What you will do: Rewrite everything from the start of the listing down to the line containing "Looking at the screenshot, I should (1027, 310).", swapping "plus button" for "magnifier button" and leaving all else as it is.

....

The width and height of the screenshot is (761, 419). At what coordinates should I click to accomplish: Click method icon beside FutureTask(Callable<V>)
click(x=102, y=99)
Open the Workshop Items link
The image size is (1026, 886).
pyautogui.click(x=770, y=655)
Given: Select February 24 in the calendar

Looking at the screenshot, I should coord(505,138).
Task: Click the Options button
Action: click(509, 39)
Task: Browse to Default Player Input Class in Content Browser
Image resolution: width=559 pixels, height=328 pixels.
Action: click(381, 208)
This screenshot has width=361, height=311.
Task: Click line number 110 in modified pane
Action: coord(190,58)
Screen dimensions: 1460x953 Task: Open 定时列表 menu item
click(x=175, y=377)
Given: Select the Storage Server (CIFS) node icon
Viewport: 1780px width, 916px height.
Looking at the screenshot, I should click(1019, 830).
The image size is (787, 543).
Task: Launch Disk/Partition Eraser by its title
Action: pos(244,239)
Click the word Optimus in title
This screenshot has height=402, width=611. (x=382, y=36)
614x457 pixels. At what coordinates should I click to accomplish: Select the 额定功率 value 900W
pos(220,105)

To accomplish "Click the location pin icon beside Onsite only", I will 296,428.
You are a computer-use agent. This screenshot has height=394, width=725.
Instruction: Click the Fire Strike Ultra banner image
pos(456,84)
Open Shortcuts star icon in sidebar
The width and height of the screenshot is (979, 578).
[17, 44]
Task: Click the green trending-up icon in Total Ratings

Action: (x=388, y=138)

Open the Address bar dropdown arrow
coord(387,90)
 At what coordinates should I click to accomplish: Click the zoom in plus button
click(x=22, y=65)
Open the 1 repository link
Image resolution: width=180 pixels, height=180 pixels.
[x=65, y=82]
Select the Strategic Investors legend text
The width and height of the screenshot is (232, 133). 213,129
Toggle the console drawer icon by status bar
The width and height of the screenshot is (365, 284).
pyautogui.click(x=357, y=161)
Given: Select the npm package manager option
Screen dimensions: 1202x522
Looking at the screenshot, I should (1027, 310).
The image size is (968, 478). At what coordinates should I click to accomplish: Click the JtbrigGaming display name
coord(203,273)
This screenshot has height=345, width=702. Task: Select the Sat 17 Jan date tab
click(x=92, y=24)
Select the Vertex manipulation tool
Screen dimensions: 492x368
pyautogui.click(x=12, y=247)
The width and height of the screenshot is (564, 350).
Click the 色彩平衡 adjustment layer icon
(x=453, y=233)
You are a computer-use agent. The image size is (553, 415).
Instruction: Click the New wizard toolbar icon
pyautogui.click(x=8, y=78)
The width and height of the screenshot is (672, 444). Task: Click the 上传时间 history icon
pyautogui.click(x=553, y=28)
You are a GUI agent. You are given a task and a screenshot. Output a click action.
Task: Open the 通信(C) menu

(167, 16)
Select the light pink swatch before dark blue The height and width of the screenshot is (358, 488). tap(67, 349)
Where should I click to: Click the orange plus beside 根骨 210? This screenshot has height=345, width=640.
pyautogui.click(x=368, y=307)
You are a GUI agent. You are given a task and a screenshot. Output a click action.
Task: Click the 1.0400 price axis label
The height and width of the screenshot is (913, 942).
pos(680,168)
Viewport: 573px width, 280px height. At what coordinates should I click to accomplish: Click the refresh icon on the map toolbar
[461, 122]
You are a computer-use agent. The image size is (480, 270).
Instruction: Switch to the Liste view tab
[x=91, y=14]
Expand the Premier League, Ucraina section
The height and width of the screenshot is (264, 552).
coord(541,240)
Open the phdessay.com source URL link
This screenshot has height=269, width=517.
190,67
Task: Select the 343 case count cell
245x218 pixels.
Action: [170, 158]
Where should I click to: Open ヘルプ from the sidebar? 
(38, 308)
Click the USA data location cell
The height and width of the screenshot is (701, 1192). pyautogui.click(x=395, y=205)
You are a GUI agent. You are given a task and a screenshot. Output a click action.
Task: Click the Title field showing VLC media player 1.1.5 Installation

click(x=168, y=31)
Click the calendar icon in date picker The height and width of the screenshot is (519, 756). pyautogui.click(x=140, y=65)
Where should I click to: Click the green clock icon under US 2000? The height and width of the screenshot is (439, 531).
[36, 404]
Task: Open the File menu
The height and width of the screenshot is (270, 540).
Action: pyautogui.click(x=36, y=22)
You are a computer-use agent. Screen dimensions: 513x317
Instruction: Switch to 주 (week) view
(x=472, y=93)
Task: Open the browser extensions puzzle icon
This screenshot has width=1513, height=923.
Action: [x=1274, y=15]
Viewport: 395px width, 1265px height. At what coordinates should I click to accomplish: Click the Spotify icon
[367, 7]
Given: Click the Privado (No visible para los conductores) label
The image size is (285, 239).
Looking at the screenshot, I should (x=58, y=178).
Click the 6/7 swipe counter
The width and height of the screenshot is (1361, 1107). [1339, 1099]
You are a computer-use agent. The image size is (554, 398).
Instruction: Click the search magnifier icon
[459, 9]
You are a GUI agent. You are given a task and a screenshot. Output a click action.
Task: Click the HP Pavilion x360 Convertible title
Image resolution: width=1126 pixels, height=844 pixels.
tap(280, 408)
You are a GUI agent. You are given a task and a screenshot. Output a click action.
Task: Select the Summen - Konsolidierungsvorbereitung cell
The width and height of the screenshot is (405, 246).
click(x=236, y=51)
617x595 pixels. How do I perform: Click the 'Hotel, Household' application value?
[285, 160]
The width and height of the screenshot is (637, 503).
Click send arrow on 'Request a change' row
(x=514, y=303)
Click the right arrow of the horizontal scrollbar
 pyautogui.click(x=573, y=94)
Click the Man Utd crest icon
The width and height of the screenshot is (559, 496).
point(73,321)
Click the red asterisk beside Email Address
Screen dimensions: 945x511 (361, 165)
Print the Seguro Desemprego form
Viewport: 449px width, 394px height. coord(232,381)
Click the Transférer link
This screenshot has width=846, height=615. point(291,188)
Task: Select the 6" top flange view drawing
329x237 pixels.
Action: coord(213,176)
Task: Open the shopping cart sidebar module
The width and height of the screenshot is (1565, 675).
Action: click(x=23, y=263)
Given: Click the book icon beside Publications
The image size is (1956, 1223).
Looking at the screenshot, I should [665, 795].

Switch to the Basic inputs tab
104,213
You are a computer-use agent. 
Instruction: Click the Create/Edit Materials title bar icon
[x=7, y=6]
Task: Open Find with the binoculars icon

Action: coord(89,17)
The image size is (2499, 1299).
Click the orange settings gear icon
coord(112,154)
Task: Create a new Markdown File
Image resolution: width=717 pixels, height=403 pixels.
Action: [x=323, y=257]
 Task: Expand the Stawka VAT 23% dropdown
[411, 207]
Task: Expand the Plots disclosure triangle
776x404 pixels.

....

Worked answer:
The width and height of the screenshot is (761, 419). At what coordinates should I click to accomplish: Click method icon beside FutureTask(Callable<V>)
click(x=102, y=99)
Open the Workshop Items link
The image size is (1026, 886).
pyautogui.click(x=770, y=655)
Given: Select February 24 in the calendar

Looking at the screenshot, I should coord(505,138).
Task: Click the Options button
Action: click(509, 39)
Task: Browse to Default Player Input Class in Content Browser
Image resolution: width=559 pixels, height=328 pixels.
Action: click(381, 208)
This screenshot has width=361, height=311.
Task: Click line number 110 in modified pane
Action: coord(190,58)
Screen dimensions: 1460x953 Task: Open 定时列表 menu item
click(x=175, y=377)
Given: Select the Storage Server (CIFS) node icon
Viewport: 1780px width, 916px height.
Looking at the screenshot, I should click(1019, 830).
The image size is (787, 543).
Task: Launch Disk/Partition Eraser by its title
Action: pos(244,239)
Click the word Optimus in title
This screenshot has height=402, width=611. (x=382, y=36)
614x457 pixels. At what coordinates should I click to accomplish: Select the 额定功率 value 900W
pos(220,105)

To accomplish "Click the location pin icon beside Onsite only", I will 296,428.
You are a computer-use agent. This screenshot has height=394, width=725.
Instruction: Click the Fire Strike Ultra banner image
pos(456,84)
Open Shortcuts star icon in sidebar
The width and height of the screenshot is (979, 578).
[17, 44]
Task: Click the green trending-up icon in Total Ratings

Action: (x=388, y=138)

Open the Address bar dropdown arrow
coord(387,90)
 At what coordinates should I click to accomplish: Click the zoom in magnifier button
click(x=22, y=65)
Open the 1 repository link
Image resolution: width=180 pixels, height=180 pixels.
[x=65, y=82]
Select the Strategic Investors legend text
The width and height of the screenshot is (232, 133). 213,129
Toggle the console drawer icon by status bar
The width and height of the screenshot is (365, 284).
pyautogui.click(x=357, y=161)
Given: Select the npm package manager option
Screen dimensions: 1202x522
Looking at the screenshot, I should (1027, 310).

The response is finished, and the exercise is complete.